Brussels – Music, Art, Fries, & Sprouts

Over the coming months there will be four blog posts for each city on the Davis High School Baroque Ensemble’s 2020 England-France Tour tour: Place of Interest; Concert Venue; Music; History of the city. This week’s post, the fifteenth of the series, is on the Music, Art, Fries, & Sprouts of Brussels.


The Garden of Love, Rubens, 1633
The Garden of Love, Rubens, 1633

Unlike France, England, Germany, or Italy, ‘Belgium’ had few native-born composers or artists during the baroque period. As with painting, the heyday of music in Flanders & Wallonia was in the 15thc. Peter Paul Rubens was a notable exception – one of the most important painters in the early baroque period in Europe who, in addition to running a large studio in Antwerp that produced paintings popular with nobility and art collectors throughout Europe, was a classically educated humanist scholar and diplomat.

Anthony van Dyck
Anthony van Dyck self-portrait

Anthony van Dyck, here seen in a self portrait, was a student of Rubens in
Antwerp. After further study in Italy, he work for the Royal Court in England for many years.

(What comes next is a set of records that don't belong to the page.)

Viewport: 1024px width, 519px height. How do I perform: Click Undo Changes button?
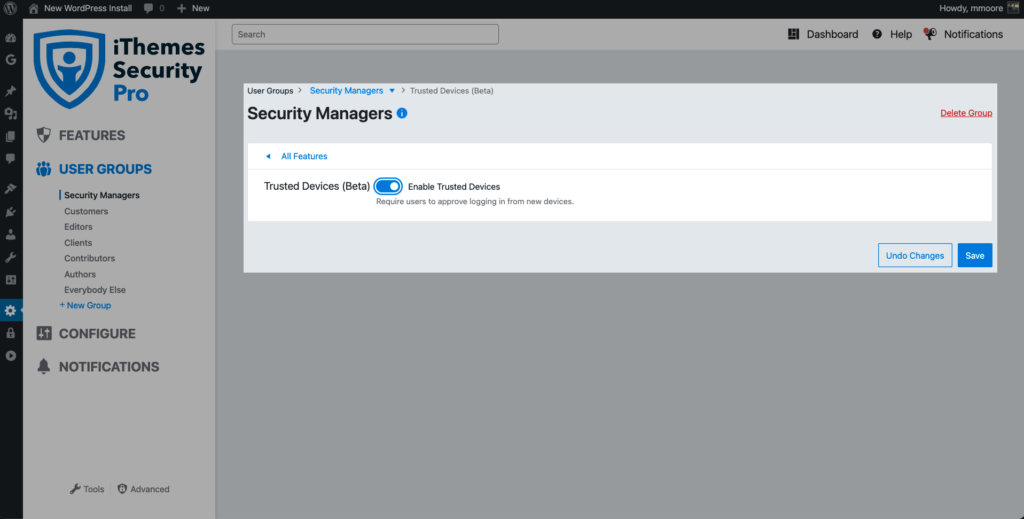(x=915, y=255)
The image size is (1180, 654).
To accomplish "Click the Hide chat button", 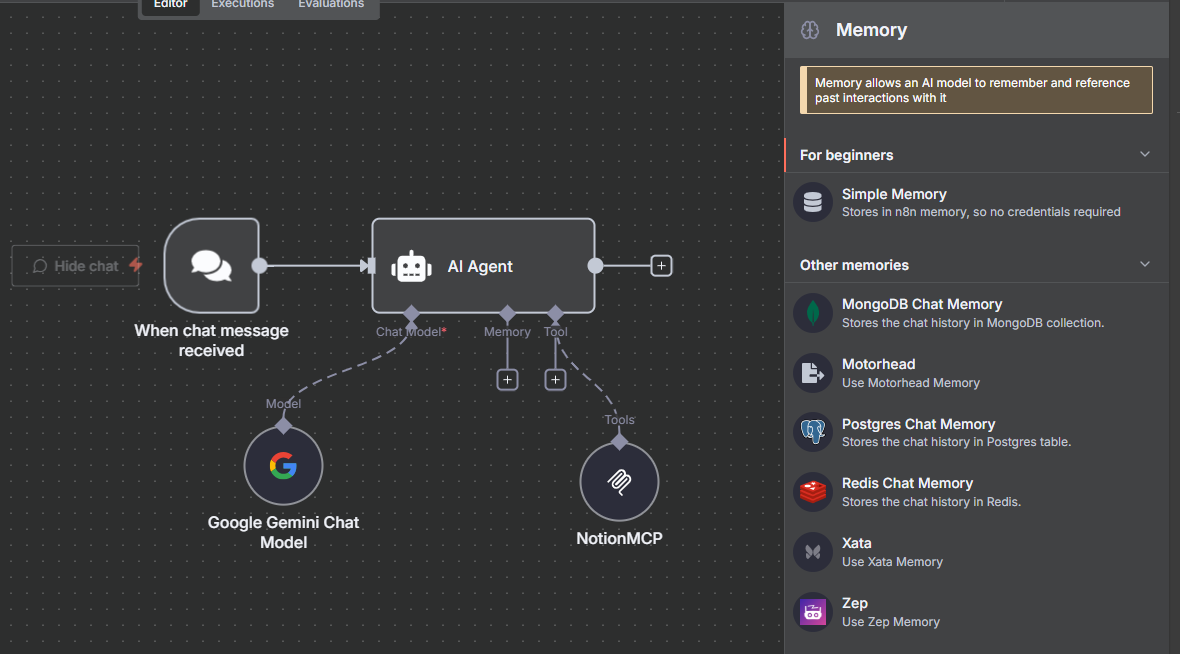I will (75, 265).
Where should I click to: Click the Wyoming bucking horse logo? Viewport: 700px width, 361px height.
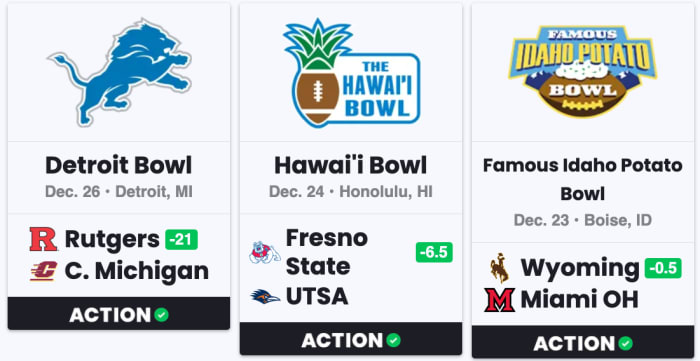click(500, 268)
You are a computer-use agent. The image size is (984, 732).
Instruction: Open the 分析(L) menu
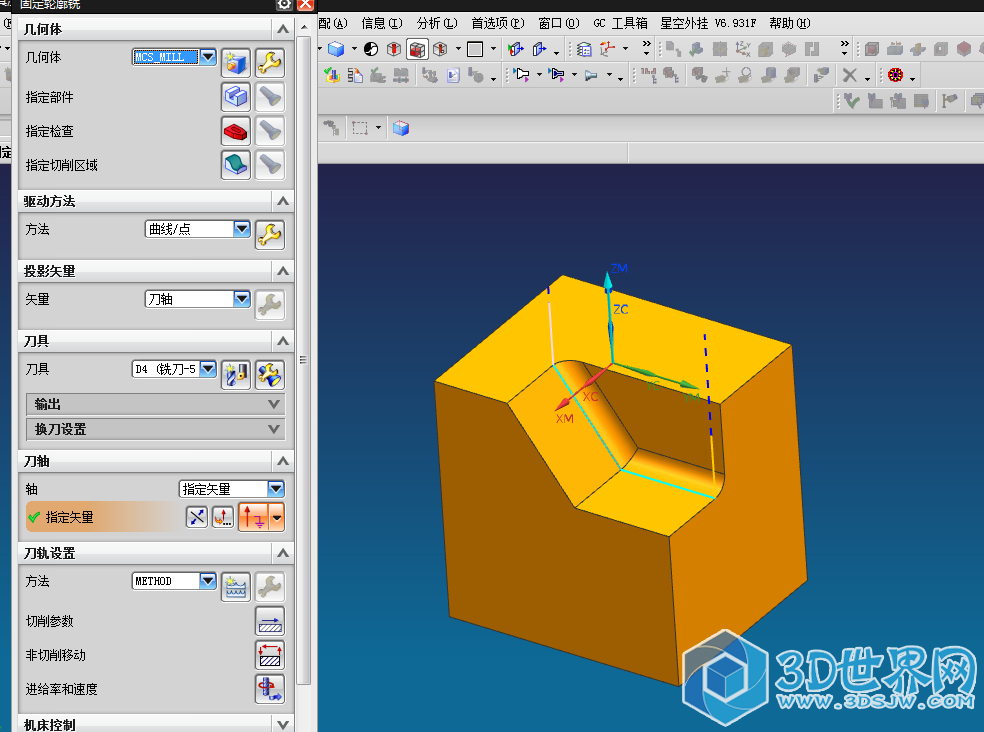(x=437, y=23)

baroque-instrument-holland
Many paintings from Holland depict baroque musical instruments and groups of musicians

Holland, immediately to the north of Flanders had a rich history of ‘genre’ painting during the baroque period. Many of the paintings depict musical instruments and groups of musicians. These paintings are a valuable source of information about the ‘set-up’ of the instruments – design of bridge, shape of neck of the instrument, string length, type of strings and bow, and playing position etc:

As mentioned in the Bruges blog, the few baroque composers in Flanders and Wallonia are not well known – with the exception of the Loeillet cousins, and Fiocco.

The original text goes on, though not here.